Ao longo da fala, a governadora buscou destacar obras, programas e investimentos realizados desde 2019, numa tentativa de consolidar um legado político. Para críticos, no entanto, a apresentação soou mais como uma narrativa de encerramento de ciclo do que como um retrato fiel da situação financeira e administrativa que será herdada pelo próximo governo.
O principal destaque foi novamente a duplicação da BR-304. Fátima afirmou que as obras começaram em janeiro e classificou o projeto como estruturante para o desenvolvimento do estado, com impacto na segurança viária e no escoamento da produção.

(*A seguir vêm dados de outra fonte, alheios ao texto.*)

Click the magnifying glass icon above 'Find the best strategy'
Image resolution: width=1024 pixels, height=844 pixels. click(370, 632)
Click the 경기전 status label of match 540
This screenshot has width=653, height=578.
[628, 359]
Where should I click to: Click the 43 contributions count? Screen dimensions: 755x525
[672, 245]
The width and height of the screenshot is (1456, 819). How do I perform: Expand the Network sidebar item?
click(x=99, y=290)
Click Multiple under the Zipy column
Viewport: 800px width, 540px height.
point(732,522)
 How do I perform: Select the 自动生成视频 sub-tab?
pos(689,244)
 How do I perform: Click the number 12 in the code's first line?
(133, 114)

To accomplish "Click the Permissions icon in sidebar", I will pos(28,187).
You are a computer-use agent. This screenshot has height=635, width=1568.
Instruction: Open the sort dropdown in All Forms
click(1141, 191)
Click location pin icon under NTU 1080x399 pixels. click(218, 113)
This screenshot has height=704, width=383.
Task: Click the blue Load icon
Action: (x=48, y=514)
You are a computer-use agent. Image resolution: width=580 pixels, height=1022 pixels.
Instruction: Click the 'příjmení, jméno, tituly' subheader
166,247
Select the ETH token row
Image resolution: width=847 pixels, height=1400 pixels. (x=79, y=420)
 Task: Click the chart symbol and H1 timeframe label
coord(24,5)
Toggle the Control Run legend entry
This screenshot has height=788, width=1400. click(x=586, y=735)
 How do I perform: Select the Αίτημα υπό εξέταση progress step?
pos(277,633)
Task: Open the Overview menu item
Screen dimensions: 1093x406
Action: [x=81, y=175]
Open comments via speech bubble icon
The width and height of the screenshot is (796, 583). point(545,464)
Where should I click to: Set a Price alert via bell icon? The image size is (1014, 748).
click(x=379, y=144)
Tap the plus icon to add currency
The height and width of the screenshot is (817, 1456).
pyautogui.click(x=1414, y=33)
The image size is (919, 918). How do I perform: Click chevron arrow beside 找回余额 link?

Apesar do discurso otimista, a iniciativa ainda enfrenta dúvidas sobre prazos e execução. O Rio Grande do Norte segue convivendo com dificuldades fiscais e limitações orçamentárias, o que levanta questionamentos sobre a capacidade de concluir uma obra desse porte dentro do atual mandato. Nos bastidores, há quem avalie que o lançamento em ano pré-eleitoral tem forte peso simbólico e político, repetindo a prática de anunciar grandes projetos cuja entrega pode ficar para a próxima gestão.
O cenário político também impõe desafios. Fátima tem buscado apoio fora do estado para viabilizar seus próximos passos. Em entrevista após a solenidade, confirmou a intenção de disputar uma vaga no Senado, dentro de uma estratégia que, segundo ela, é prioridade do presidente Lula e do PT nacional. Ao mesmo tempo, o governo já articula o nome do secretário Cadu Xavier como possível candidato à sucessão estadual.
Durante o discurso, a governadora voltou a lembrar que assumiu o estado com salários atrasados, obras paradas e desorganização administrativa. O argumento tem sido usado ao longo dos anos para contextualizar as dificuldades enfrentadas. Ainda assim, após mais de seis anos de gestão, parte da classe política e da população cobra soluções mais definitivas para problemas que continuam presentes no dia a dia.
A própria leitura da mensagem ocorreu com atraso de uma semana em relação à abertura dos trabalhos legislativos, por causa de compromissos na agenda da governadora. Um detalhe que, para observadores, simboliza um governo que chega ao fim dividido entre o discurso de realizações, os planos eleitorais e uma realidade administrativa ainda cercada de incertezas.